At this point, we are almost there! Last step in approach. You have designed the design of your font, selected and tamed your software, transferred your paper font to digital format and refined it to perfection. It remains to use it online!
Step 6: Load your font on WordPress
Once the work is done, you will want to test your font.
If the goal was to use it on your WordPress website, there are many methods for doing this. The simplest is to use a plugin, one of the most famous in the field being Use Any Font.
This plugin automatically converts your files, extracts CSS code and encodes it into the files of your theme. Your font will be accessible like any other font in WordPress.
This plugin works with .ttf, .otf and .woff extensions. It is free for converting a single font. For $10 or more, you can convert an unlimited number of fonts.
If you prefer not to use a plugin, another option is to add your font in your own CSS code.

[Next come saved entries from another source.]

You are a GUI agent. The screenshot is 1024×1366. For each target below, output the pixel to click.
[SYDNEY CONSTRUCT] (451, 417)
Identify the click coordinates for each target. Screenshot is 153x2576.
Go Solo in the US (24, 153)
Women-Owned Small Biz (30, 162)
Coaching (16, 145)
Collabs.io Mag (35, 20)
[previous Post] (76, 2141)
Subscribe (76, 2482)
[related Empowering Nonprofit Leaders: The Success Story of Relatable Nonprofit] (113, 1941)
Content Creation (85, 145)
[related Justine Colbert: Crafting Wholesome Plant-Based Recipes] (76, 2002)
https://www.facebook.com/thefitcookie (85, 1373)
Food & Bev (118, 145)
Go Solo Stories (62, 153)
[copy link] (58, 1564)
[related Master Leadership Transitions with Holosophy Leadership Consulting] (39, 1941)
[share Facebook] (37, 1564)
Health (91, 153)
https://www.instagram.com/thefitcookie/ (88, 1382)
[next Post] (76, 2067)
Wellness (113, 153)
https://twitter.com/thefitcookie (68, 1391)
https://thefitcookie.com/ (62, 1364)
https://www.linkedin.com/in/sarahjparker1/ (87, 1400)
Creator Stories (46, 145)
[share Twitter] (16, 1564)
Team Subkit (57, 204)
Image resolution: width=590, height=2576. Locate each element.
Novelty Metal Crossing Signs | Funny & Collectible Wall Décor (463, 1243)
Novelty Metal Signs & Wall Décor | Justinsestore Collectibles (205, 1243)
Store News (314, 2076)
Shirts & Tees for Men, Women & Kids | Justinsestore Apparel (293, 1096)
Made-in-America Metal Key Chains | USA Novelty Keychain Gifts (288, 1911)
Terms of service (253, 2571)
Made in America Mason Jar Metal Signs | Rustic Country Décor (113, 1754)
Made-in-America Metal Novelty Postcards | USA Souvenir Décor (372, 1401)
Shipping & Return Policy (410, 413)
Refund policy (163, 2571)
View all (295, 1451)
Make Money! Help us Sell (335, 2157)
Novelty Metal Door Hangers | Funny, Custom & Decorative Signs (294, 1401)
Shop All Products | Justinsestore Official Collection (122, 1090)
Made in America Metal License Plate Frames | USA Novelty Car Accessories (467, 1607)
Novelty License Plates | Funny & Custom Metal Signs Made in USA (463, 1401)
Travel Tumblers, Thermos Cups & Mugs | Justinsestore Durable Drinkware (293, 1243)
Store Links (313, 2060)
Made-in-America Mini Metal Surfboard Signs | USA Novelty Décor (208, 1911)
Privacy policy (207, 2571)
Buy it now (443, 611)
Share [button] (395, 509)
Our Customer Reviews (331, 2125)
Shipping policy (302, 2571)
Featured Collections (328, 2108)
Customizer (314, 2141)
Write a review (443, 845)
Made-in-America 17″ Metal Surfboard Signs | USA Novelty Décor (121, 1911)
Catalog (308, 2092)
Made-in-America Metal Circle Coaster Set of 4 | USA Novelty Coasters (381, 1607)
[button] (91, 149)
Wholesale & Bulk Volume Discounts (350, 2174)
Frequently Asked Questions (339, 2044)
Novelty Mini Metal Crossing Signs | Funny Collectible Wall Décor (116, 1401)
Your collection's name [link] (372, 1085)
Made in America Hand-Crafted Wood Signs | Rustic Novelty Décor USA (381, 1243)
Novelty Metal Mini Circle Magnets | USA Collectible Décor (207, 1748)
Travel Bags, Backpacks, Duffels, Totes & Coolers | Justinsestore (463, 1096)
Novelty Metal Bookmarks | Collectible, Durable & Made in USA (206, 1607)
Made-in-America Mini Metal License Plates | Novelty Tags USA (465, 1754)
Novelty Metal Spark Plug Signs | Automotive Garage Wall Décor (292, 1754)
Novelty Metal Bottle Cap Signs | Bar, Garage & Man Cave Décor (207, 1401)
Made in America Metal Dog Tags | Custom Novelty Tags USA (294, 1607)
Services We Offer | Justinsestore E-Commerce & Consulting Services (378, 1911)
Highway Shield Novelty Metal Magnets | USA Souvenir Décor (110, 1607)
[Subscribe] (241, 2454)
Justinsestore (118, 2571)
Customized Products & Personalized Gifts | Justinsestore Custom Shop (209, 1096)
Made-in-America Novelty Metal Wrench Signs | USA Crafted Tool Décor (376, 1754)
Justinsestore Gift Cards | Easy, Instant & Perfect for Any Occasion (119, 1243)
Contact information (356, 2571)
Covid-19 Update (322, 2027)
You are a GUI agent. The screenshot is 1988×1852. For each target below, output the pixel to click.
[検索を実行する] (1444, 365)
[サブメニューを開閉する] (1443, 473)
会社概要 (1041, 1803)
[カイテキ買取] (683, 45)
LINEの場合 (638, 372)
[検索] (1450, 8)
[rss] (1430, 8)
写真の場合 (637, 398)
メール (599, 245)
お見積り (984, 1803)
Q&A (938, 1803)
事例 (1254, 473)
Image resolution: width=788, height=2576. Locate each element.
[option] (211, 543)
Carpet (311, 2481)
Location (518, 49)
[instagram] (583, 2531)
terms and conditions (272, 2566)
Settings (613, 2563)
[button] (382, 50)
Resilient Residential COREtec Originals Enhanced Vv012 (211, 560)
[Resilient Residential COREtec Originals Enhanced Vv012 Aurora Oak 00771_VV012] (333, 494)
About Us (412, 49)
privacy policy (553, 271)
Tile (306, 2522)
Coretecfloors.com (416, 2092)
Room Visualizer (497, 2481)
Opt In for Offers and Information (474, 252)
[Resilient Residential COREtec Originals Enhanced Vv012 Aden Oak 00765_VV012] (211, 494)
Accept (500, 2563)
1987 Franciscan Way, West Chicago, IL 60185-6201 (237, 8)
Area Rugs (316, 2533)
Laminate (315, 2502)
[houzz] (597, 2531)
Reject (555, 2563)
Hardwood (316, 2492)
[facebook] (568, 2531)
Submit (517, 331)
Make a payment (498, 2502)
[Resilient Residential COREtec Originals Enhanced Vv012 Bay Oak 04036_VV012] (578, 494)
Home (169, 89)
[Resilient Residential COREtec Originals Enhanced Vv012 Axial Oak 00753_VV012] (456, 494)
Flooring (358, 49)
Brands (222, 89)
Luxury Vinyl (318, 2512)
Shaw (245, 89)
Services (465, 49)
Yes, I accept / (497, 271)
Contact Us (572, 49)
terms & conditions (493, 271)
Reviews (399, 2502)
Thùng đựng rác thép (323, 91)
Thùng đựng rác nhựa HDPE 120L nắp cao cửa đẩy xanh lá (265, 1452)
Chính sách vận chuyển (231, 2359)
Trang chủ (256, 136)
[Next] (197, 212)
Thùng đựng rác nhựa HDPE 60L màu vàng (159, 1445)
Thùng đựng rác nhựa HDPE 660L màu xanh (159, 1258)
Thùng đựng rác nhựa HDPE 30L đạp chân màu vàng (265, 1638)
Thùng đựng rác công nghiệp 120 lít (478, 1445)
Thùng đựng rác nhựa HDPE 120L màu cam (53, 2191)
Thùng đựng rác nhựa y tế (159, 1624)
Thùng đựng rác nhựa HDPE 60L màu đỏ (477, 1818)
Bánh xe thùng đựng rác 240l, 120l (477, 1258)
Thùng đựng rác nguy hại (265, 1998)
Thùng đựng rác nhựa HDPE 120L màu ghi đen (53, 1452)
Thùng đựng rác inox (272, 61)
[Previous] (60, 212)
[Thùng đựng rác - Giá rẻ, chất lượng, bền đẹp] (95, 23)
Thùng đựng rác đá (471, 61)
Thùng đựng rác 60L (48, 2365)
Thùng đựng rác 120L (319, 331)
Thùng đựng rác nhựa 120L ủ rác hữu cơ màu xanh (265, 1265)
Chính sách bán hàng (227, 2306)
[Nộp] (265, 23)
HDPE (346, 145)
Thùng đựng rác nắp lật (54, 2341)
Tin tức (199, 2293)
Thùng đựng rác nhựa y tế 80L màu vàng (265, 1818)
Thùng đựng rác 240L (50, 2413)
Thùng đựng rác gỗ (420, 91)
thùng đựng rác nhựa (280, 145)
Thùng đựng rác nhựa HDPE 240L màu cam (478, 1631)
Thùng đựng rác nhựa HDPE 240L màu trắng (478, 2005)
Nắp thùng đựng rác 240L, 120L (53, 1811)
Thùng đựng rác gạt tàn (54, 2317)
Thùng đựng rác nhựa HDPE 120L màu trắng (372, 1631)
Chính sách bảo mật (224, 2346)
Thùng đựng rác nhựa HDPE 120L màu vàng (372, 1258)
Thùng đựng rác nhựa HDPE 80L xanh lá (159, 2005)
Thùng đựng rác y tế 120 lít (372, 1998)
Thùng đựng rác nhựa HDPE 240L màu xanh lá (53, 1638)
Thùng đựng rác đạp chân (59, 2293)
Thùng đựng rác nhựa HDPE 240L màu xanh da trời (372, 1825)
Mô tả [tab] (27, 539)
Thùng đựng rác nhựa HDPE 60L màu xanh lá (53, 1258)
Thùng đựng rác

First, you will need to use a generator like Font Squirrel or Transfer to get the necessary code. You can then add this code to the theme’s style file named style.css. For more precision on this way, many online tutorials will guide you step by step.
Tools for professionals
Finally, if you want to go a little further in the creation of fonts, and seek to create fonts for other uses, full of more comprehensive tools are waiting for you.
FontCreator, FontLab Studio, Glyphs vs Robofont are some of the most popular options used by professional typographers.